Indentation of Kakoune code: add a clang-format

Hello Kakoune devs, I was trying to change some little stuff in the kakoune code base to get acquainted with it and so I noticed there is no .clang-format file given in the repo.
How do we handle the indentation of the code ? Are people against the use of an automatic formatting tool for any reason ?

This has been proposed a while ago by @ironzorg and my dislike for enforced formatting only grew since.

I would not be against having a .clang-format file in the codebase to document the general code style expected, however I really dont want that tool to have the last word, there is some context an automated formatting tool just cannot guess (for example that two parameters are closely related hence we dont want a newline inserted between them).

Why not add a STYLEGUIDE file in the root of the repo, or add it to the CONTRIBUTING file? In the JavaScript community there are a few published styleguides that are easy to point to and commonly understood. If there is such a thing for c++ out there that is similar to the conventions of this code base then maybe you could link to it.

I like autoformatting in my daily work because it stops meaningless or muddied commits where developers change each other’s indentation and other whitespace. This in turn makes it harder to follow changes when inspecting history and makes rebasing and reverting unnecessarily hard. I imagine that is not so much a concern here assuming you gate code style in pull requests, although if the contributor count goes up it could be a time saver.

Edit: Correcting mobile autocorrects.

I can try to create a .clang-format file that would fit the current code base, without applying it everywhere.
For people using clang-format, it can be simply disabled on a piece of code using:

// clang-format off

I would agree with the idea of having a STYLEGUIDE file. That one would take precedence over any indentation tool to dict what the community actually want. It would also help me write the .clang-format right.

I haven’t used clang-format specifically, but I have written a bunch of Rust code with and without automatic formatting.

In my experience, the absolute best part of fully-manual formatting is being able to manipulate the layout of the code in subtle ways to reflect the semantics.
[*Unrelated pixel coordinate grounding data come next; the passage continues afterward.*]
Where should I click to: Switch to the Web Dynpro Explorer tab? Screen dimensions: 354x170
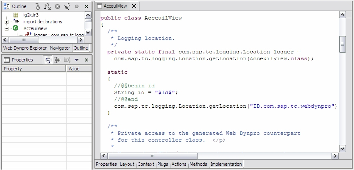25,48
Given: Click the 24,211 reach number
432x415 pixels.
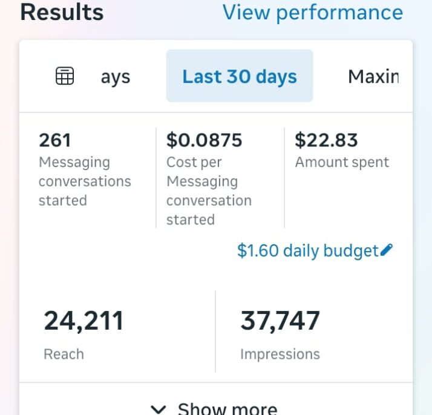Looking at the screenshot, I should (83, 321).
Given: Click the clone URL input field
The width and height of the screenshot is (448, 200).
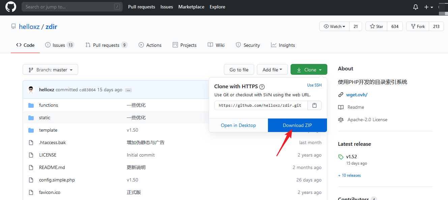Looking at the screenshot, I should (x=261, y=105).
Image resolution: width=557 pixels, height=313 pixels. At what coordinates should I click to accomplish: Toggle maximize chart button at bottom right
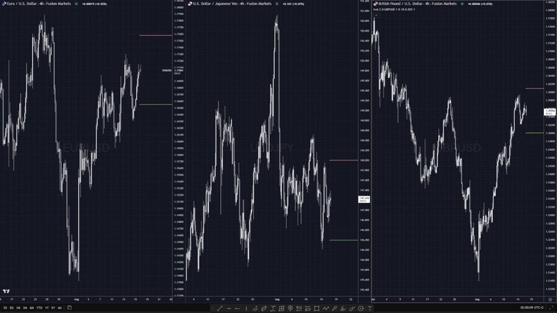(551, 307)
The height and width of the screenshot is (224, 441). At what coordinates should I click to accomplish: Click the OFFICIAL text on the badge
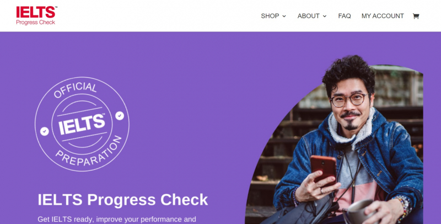75,90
If a particular API takes a list of values but treats odd items as keys and even items as values, it makes sense to put the odd and even values on the same line instead of leaving them as an undifferentiated list. It’s possible to vary the operator spacing in an expression to highlight precedence. In Python (where single and double-quoted strings are semantically identical) I used to use double-quoted strings for human-readable content (like error messages) and single-quoted strings for machine-readable content (like network protocols) vaguely mirroring C’s distinction.

The downside of fully-manual formatting is the lack of consistency, which means it can be hard for a reader to know whether a given subtle change is an important clue or just noise. Sometimes an inconsistency is just a mistake, but also I’ve noticed my layout tastes change over the years, sometimes because I thought of an aesthetic improvement, sometimes just because I encountered a novel convention in another language and wanted to try it out (like when I discovered that Haskell’s style favours leading commas in lists). Mostly, though, my personal lexicon of subtle changes has very little relation to other people’s — just because I think layout A suggests interpretation B, there’s no guarantee anybody else will make that association, and they’ll just see my code change things up for no good reason.

Automatic formatting prevents me from making subtle improvements to layout, but it also prevents me from making things more confusing, and I’ve had enough code reviews to discover I cannot reliably predict which is which, so I expect to keep using automatic formatting wherever possible from now on for that reason alone. The fact that I can just type out a line of code, hit Save, and watch it automatically rearrange itself into something 80% as good as what I could do manually, with 0% of the effort, is the icing on the cake.